It seems Liptak surveyed a bunch of SCOTUS litigators:
A survey of Mr. Verrilli’s peers across the political spectrum confirmed her assessment. These lawyers had varying views of the health care law but agreed, as Miguel Estrada, a prominent conservative lawyer, put it, that the criticism of Mr. Verrilli was “uninformed and unjustified.”
Through a spokeswoman, Mr. Verrilli declined to comment.
If there was a flaw in Mr. Verrilli’s presentation, said Theodore B. Olson, who was solicitor general under President George W. Bush, it was the one of substance rather than style.
“It always looks bad when the justices aren’t buying what you’re selling,” Mr. Olson said. “Don had very, very difficult cases. That hand was dealt before he got there.”
Well, why wouldn’t they. It is a very cloistered club. I suppose this harkens back to Goldstein’s outrage at the RNC ad which doctored Verrilli’s oral argument.

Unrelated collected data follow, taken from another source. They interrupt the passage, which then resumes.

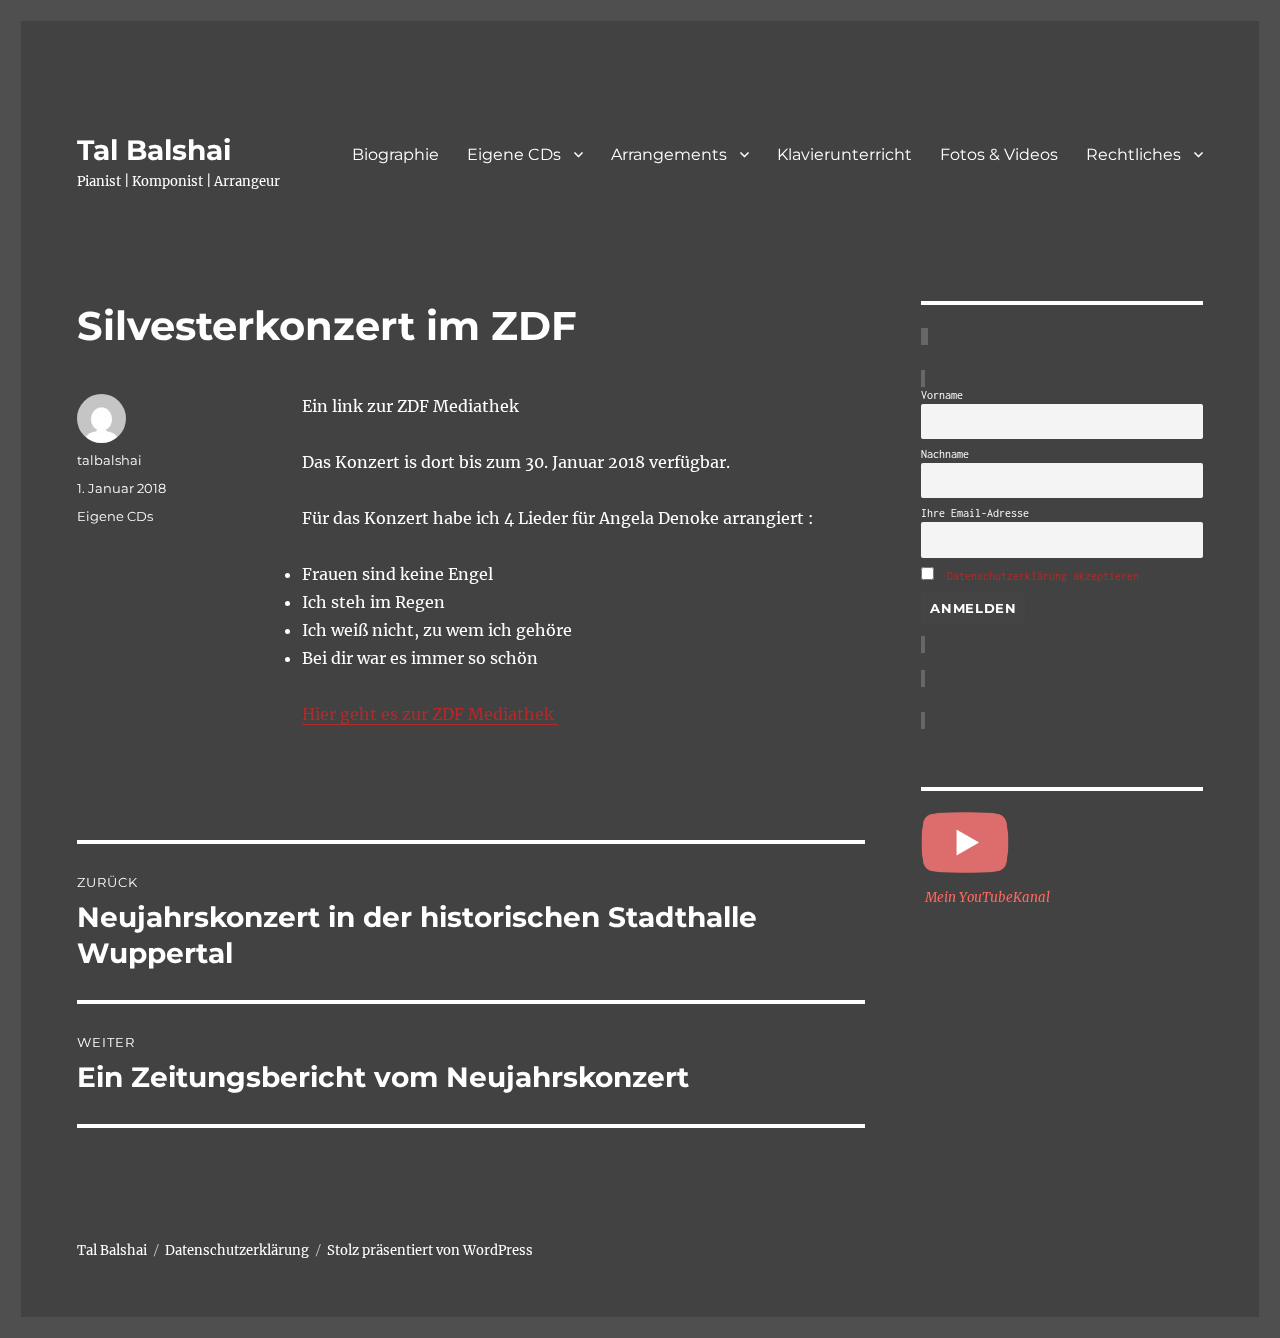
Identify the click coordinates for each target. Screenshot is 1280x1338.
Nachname (945, 454)
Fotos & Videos (999, 154)
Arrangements (669, 154)
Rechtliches (1133, 154)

Members outside that club weren’t so swooning.
“The solicitor general’s performance in the health care case was totally disappointing,” said Barry Friedman, a law professor at New York University who filed a brief urging the justices to uphold the law. “His answers were wholly inadequate.”
“You really needed gravitas,” Professor Friedman said. “But what he conveyed to the court was that the administration was uncomfortable with its own position.”

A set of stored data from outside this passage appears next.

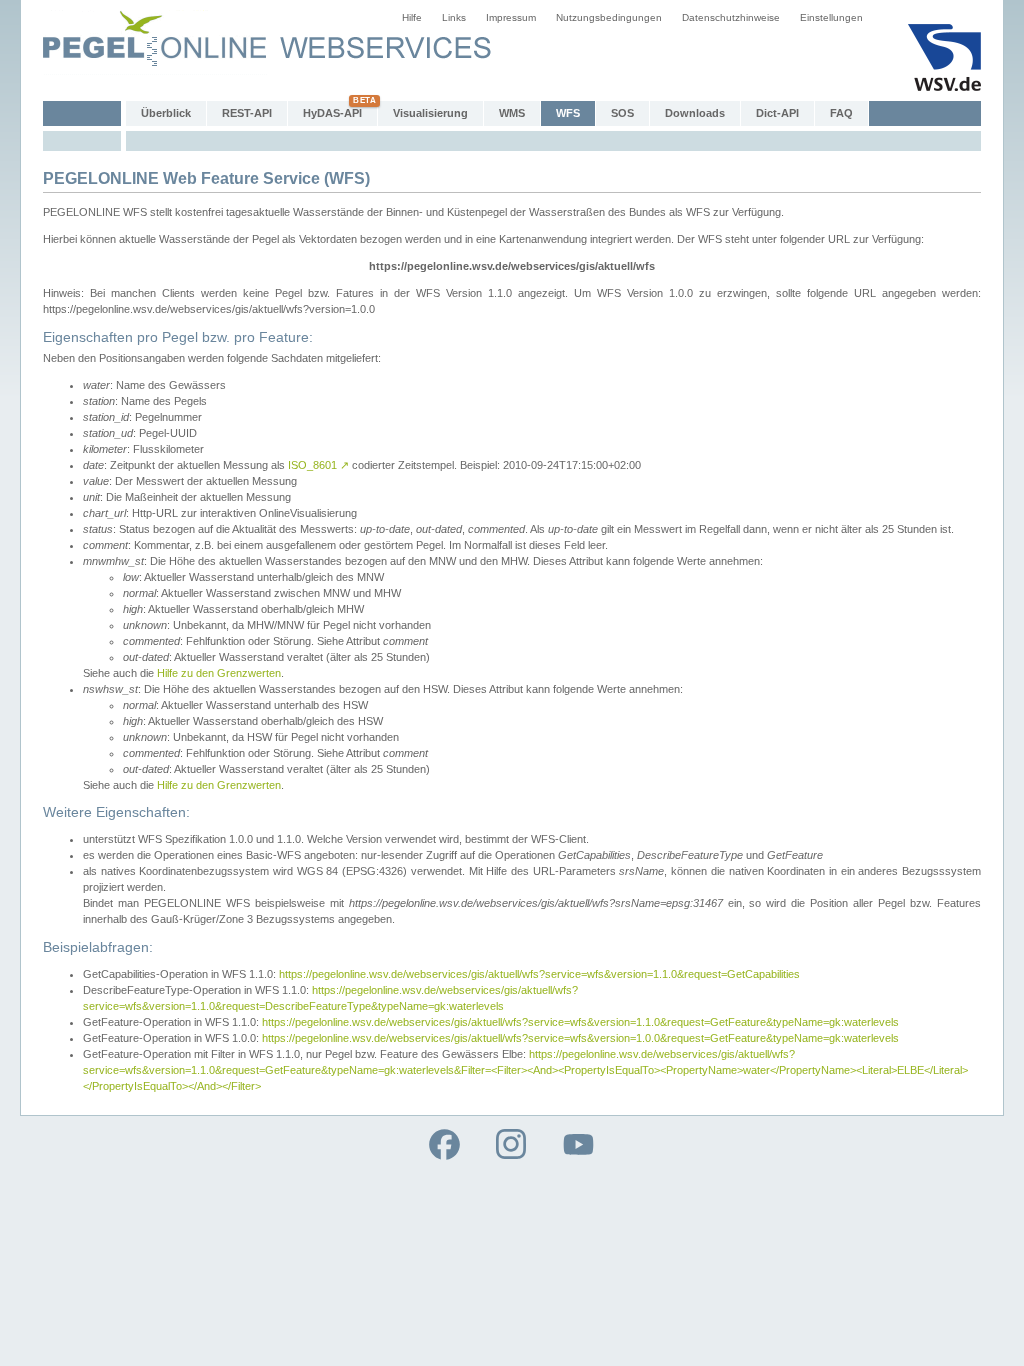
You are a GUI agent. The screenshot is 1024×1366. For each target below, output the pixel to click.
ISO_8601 (318, 465)
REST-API (247, 113)
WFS (568, 113)
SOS (622, 113)
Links (454, 17)
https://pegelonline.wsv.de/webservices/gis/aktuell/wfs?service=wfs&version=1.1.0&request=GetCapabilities (539, 974)
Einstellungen (831, 17)
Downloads (695, 113)
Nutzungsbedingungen (609, 17)
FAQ (841, 113)
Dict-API (777, 113)
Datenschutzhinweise (731, 17)
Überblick (166, 113)
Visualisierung (430, 113)
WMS (512, 113)
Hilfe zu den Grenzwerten (219, 673)
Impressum (511, 17)
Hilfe (412, 17)
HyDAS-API (332, 113)
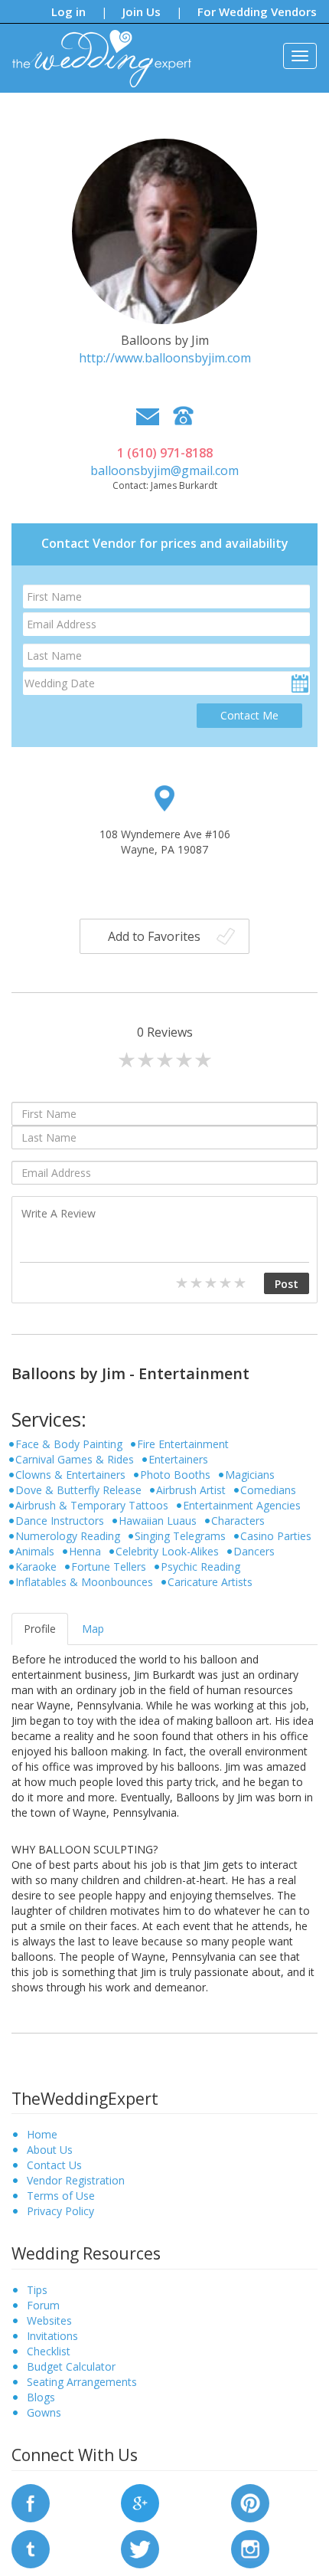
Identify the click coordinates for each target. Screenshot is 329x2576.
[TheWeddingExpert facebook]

And this is rich–Verrilli rambled on purpose!
Mr. Verrilli gave a rambling answer, for instance, to a request from Justice Samuel A. Alito Jr. that he describe the limits of Congressional power “as succinctly as you possibly can.”
But Ms. Blatt said that response could well have been calculated. “It may be,” she said, “that there was a strategic decision not to give a crisp and clear answer.”
Katyal did much better at the 11th Circuit. Same policy constraints applied (though perhaps on a much less grand scale).